[[ Given passage open ]]

What are the steps in the Social Security Disability process?
When you are just starting the process of applying for Social Security Disability Insurance (SSDI), it can be overwhelming. It can be difficult to know how to start – as well as anticipate how long the approval process will take.
Knowledge of the steps involved with applying for SSDI will help you to understand the legal process and make more educated decisions regarding your options.
- The first step is to file an initial application for disability benefits. This can be done by mail, phone or online. The application will ask about your impairment, treatment sources and other information related to the alleged disability.
- Next, representatives in Social Security Administration (SSA) field office will review your application for non-medical eligibility requirements, such as age, employment and income limits.
- Then, if approved to do so, your application will go to Disability Determination Services (DDS). DDS is a state agency funded by the federal government that makes initial determinations regarding disability or blindness. An examiner will review your medical information to determine if you meet the criteria listed in the SSA’s list of impairments.
- You will receive an approval or denial from the SSA field office. If approved, the SSA will compute the disability amount and begin payments. If denied, you have the option to appeal for reconsideration by the DDS.

[[ Given passage closed ]]

_Work item A_.
Answer these from the passage on the Social Security Disability process:
(i) By what three means can the initial application be filed?
(ii) What kind of agency is Disability Determination Services, according to the passage?
(iii) What option does an applicant have after a denial?
_Work item B_. Write the next part of the passage on the Social Security Disability process, picking up after its last sentence.

[[ Data for analysis open ]]

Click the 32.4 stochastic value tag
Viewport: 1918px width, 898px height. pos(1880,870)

[[ Data for analysis closed ]]
[[ Data for analysis open ]]

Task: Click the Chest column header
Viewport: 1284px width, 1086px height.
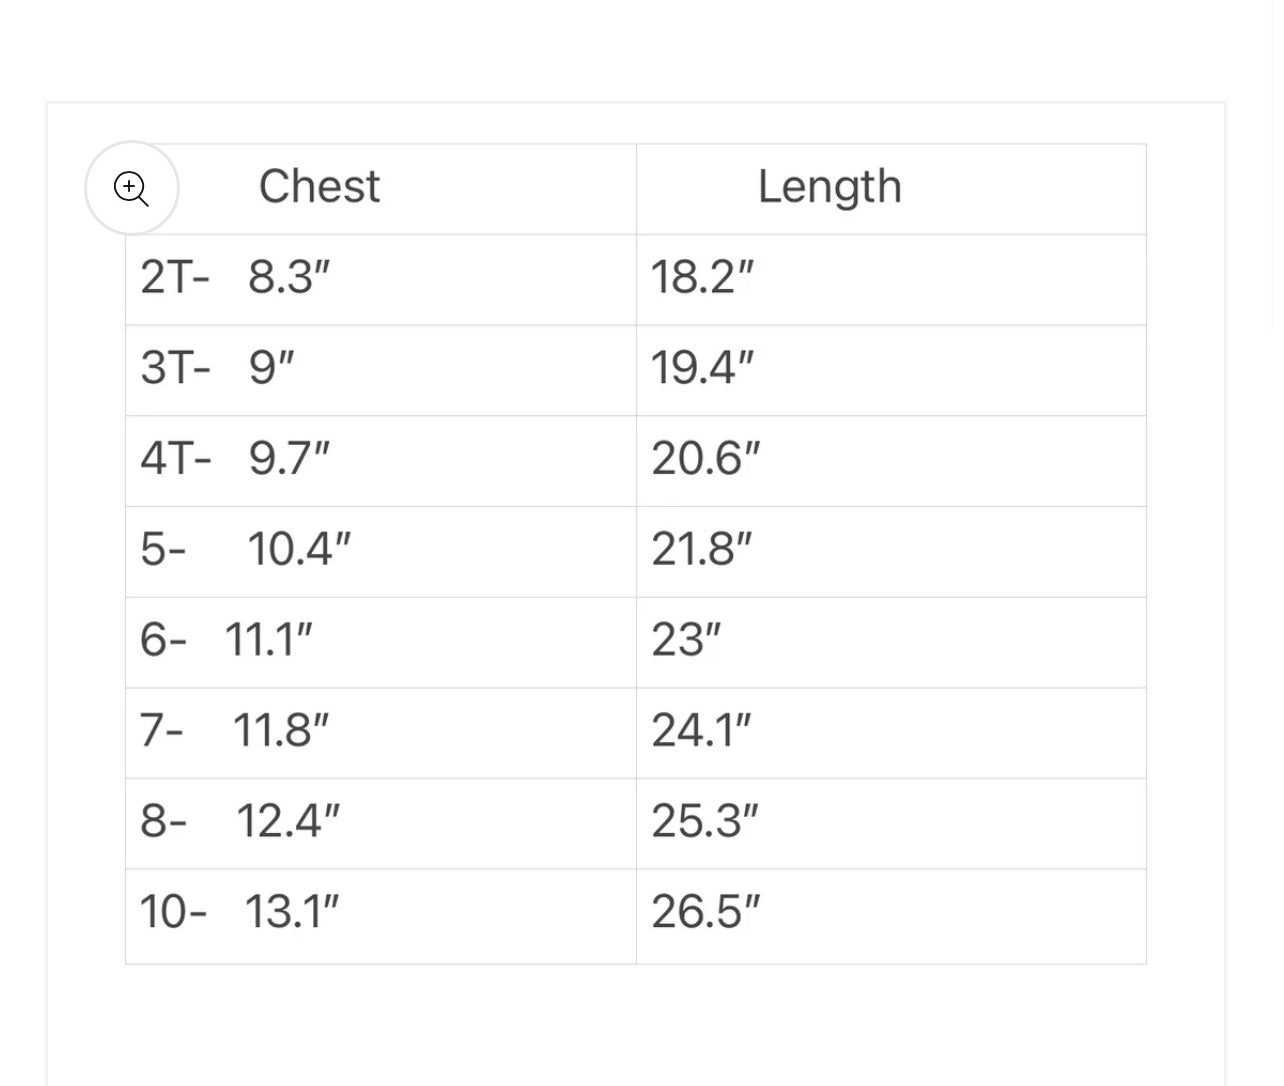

[[ Data for analysis closed ]]

_Final answer A_.
(i) By mail, phone or online.
(ii) A state agency funded by the federal government that makes initial determinations regarding disability or blindness.
(iii) To appeal for reconsideration by the DDS.

_Final answer B_.
- If you appeal within 60 days of your denial notice, the DDS will take a second look at your application. You may submit additional evidence at this time to further support your disability claim.
- If your application is denied again, which unfortunately is common, you have the right to a hearing before an administrative law judge (ALJ). The ALJ will review all evidence and hear witness testimonies to make a determination. You also can have legal representation to present your argument to the judge.
- After that point, if you still receive a denial, you can ask for review of your case by an appeals council, and after that federal court.
At any phase in the disability application process, particularly as you begin an initial appeal, your can will benefit greatly from advice and advocacy from an experienced lawyer.